Focal Diabetic Neuropathies (Mononeuropathy)
Focal diabetic neuropathies usually have an abrupt onset and are frequently associated with pain. It may affect the peripheral and cranial nerves. These types of neuropathies are usually self-limiting and patients may recover spontaneously within 6 to 8 weeks. Commonly affected nerves include the median, radial, oculomotor and lateral popliteal nerves.
Diabetic patients are also found to have entrapment neuropathies which are chronic and slow progressing. Common entrapment neuropathies can involve the median (carpal tunnel syndrome), ulnar, radial, lateral popliteal, peroneal, and plantar nerves.
Proximal Motor Neuropathy (Diabetic Amyotrophy)
Proximal motor neuropathy usually affects type 2 patients and is more frequently seen in elderly men. The disease classically results in pain and weakness in thighs, hips, and buttocks.
Diagnosis of Diabetic Neuropathy
A detailed history and neurological examination is essential to reach a differential diagnosis. Detailed sensory testing is an essential component for the diagnosis of diabetic neuropathy and will include two-point discrimination, thermal discrimination, vibration perception threshold, light touch sensation, examination of gait and motor functions and testing of the tendon reflexes.
Nerve conduction studies and electromyography (EMG) are of useful in confirming the diagnosis. Nerve biopsy is an option but rarely indicated. Tilt-table testing is useful in confirming the diagnosis of postural hypotension in autonomic neuropathy. Investigations to exclude other types of neuropathies (like HIV, syphilis, heavy metal poisoning) are conducted as required.
Treatment of Diabetic Neuropathy
The disease development and progression can be limited with good diabetic control. Treatment options are currently limited to symptomatic management while other specific treatments like drugs for nerve regeneration are still experimental.
Several therapies have been used for neuropathic pain including :
- anticonvulsants like carbamazepine and pregabalin
- tricyclic antidepressants like amitriptyline, desipramine, and nortriptyline
- serotonin-norepinephrine reuptake inhibitors like duloxetine
Duloxetine and pregabalin are relatively recent additions to the therapeutic armory against the neuropathic pain Analgesics like tramadol may also be used.
Topical applications include :
- capsaicin cream
- lidocaine gel
Focal neuropathy is primarily managed with pain control and physical therapy if muscle function is affected. Entrapment neuropathy is managed with anti-inflammatory drugs while severe cases may require surgical correction.
Postural hypotension in cardiovascular autonomic neuropathy can be managed with conservative measures like head-end elevation of bed at night, and supportive elastic stockings in mild cases. Drug therapy is considered in severe cases of postural hypotension.

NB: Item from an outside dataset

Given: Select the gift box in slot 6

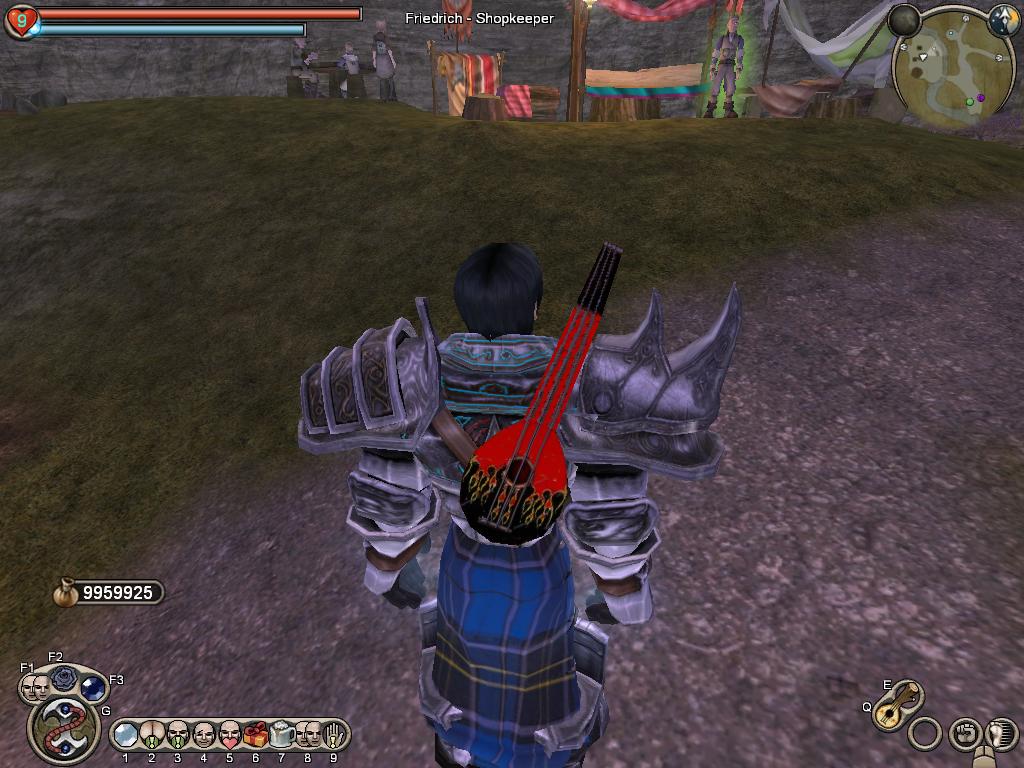Looking at the screenshot, I should click(255, 735).
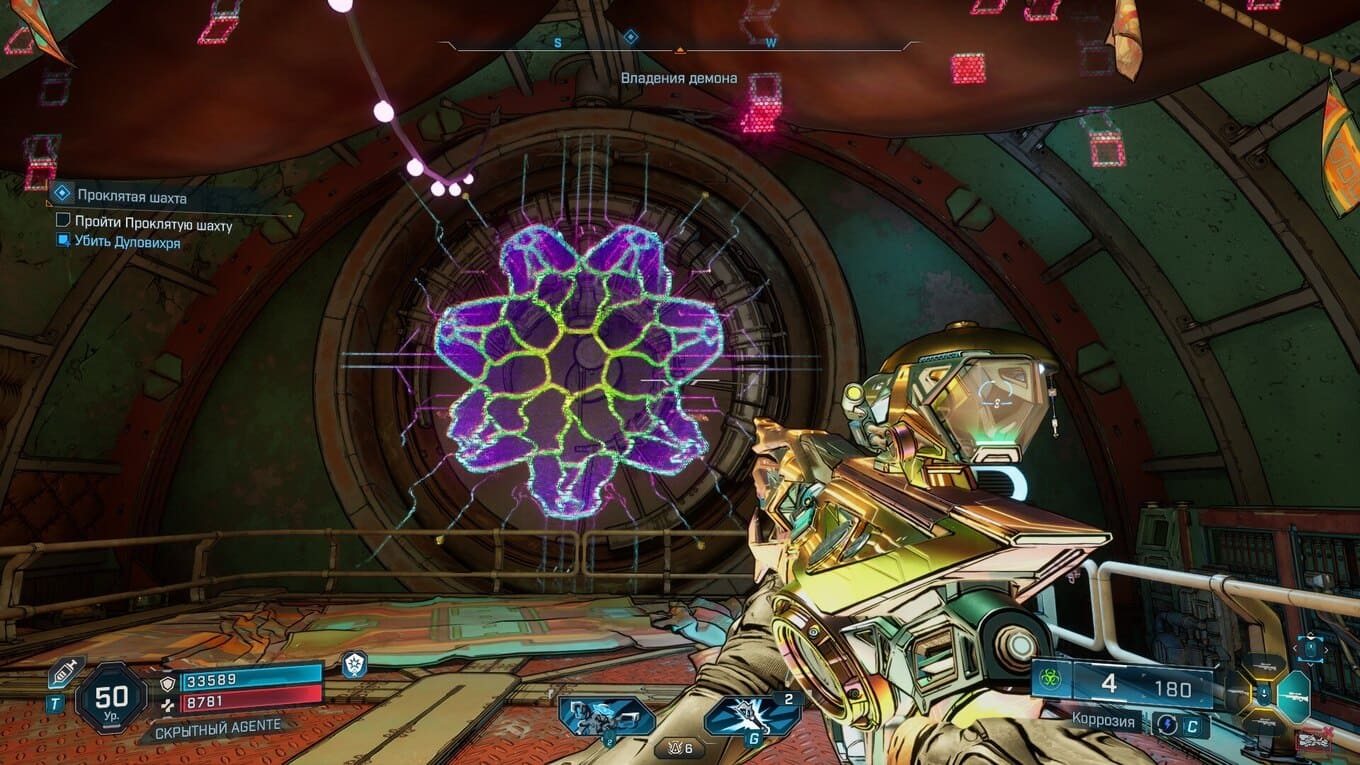The image size is (1360, 765).
Task: Click the Пройти Проклятую шахту objective checkbox
Action: [63, 220]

Diabetic Gastrointestinal Conditions
Diabetic gastroparesis is managed with prokinetic drugs like metoclopramide or mosapride and frequent small meals. If diarrhea is the predominant problem, suitable treatment with antidiarrheals, broad-spectrum antibiotics (for bacterial over growth), pancreatic enzymes (for pancreatic insufficiency), or cholestyramine (for intestinal irritation with bile) is also considered.
Genitourinary symptoms are benefited with parasympathomimetic agents like bethanechol. Erectile dysfunction is managed with oral phosphodiesterase-5-inhibitors (like sildenafil, tadalafil, vardenafil). If phosphodiesterase-5-inhibitors are contraindicated, then intracavernosal injections of alprostadil or papaverine may be a consideration.